* **What is required**
Could you print every line from the first one of the records below through the line containing "Click the void", with both included and nothing else?

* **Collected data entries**
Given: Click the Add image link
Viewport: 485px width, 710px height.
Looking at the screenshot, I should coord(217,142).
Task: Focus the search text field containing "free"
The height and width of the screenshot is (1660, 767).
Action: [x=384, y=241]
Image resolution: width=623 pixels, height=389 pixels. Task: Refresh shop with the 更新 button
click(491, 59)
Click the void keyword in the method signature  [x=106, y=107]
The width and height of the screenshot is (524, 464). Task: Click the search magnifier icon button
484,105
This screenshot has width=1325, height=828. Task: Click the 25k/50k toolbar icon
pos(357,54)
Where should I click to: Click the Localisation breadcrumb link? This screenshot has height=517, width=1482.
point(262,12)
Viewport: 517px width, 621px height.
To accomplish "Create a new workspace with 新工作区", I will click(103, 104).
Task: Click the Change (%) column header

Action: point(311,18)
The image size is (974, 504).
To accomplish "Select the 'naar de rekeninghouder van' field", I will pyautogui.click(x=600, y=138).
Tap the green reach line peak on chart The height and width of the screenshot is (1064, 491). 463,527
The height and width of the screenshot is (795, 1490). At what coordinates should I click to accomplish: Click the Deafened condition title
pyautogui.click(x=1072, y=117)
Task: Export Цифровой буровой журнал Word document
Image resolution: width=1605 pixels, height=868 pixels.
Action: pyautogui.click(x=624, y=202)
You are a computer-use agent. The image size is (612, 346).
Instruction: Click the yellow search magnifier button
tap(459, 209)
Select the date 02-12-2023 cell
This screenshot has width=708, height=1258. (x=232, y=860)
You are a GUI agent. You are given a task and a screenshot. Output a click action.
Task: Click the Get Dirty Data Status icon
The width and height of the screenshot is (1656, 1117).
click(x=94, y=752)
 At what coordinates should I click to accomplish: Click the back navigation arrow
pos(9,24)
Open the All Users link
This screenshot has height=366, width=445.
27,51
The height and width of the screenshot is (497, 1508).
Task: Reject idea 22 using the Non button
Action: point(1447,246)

* **Your response**
Given: Click the Add image link
Viewport: 485px width, 710px height.
Looking at the screenshot, I should coord(217,142).
Task: Focus the search text field containing "free"
The height and width of the screenshot is (1660, 767).
Action: [x=384, y=241]
Image resolution: width=623 pixels, height=389 pixels. Task: Refresh shop with the 更新 button
click(491, 59)
Click the void keyword in the method signature  [x=106, y=107]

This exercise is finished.